Birbirimizi Sevmedikçe

Birbirimizi Sevmedikçe

Günümüzde artık yanımızda taşıdığımız küçücük bir aletle şekerimizi, tansiyonumuzu, kolesterolümüzü hemen ve kesin olarak öğrenebiliyoruz, uzun uzun tahlillere ve beklemelere gerek duymuyoruz.

Günümüzde artık yanımızda taşıdığımız küçücük bir aletle şekerimizi, tansiyonumuzu, kolesterolümüzü hemen ve kesin olarak öğrenebiliyoruz, uzun uzun tahlillere ve beklemelere gerek duymuyoruz. Bir bayan hemen yakındaki bir eczaneye uğrayarak basit bir işlemle hamile olup olmadığını öğrenebiliyor.

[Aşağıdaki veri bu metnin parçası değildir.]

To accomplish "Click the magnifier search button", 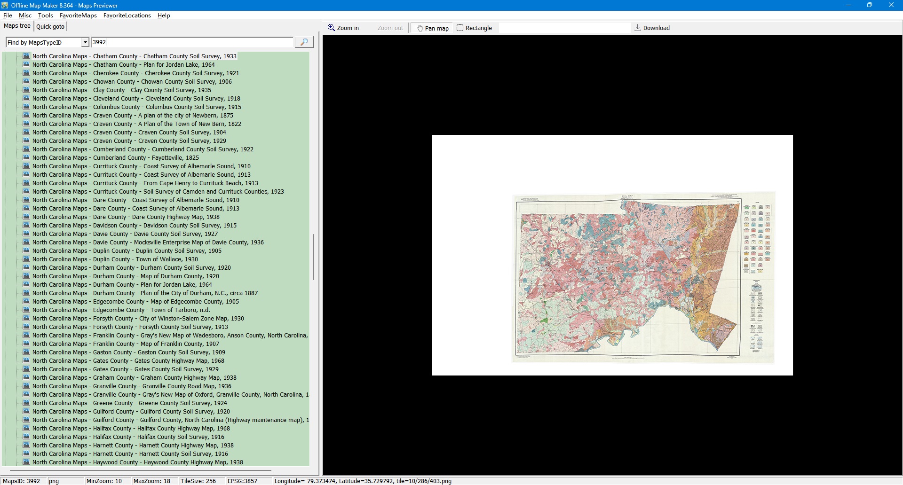I will click(x=304, y=42).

Aslında iyice düşündüğümüzde, Mü’min olup olmadığımızı veya imanımızın derecesini kendi kendimize bir takım uygulamalarla kesin olarak öğrenebileceğimize inanıyorum. Hani, Nasreddin Hoca ata binmek için şöyle bir sıçramış, fakat binememiş, “Hey gidi gençlik hey!” demiş, sonra etrafına bakmış, kendisinden başka kimse yok; “Haydi oradan, ben senin gençliğini de bilirim.” demiş. Biz de kendi kendimizi gerçekten ve özellikle başkalarından çok daha iyi biliriz.

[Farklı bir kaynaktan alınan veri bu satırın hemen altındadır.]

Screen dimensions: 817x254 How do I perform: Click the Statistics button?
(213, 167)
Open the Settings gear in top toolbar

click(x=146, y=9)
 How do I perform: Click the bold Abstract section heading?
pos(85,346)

Şu iki Muhammedî ölçüyle imanımızı net ve berrak bir şekilde kendi kendimize, hiçbir yere müracaat etmeden ölçebileceğimize inanıyorum:

"Nefsim elinde olana yemin ederim ki, iman etmedikçe cennete giremezsiniz, birbirinizi sevmedikçe de iman etmiş olmazsınız. Yerine getirdiğiniz takdirde birbirinizi sevdirecek bir şeyi size haber vereyim mi? Aranızda selamı yayınız!" (Müslim, Kitabu’l-İman)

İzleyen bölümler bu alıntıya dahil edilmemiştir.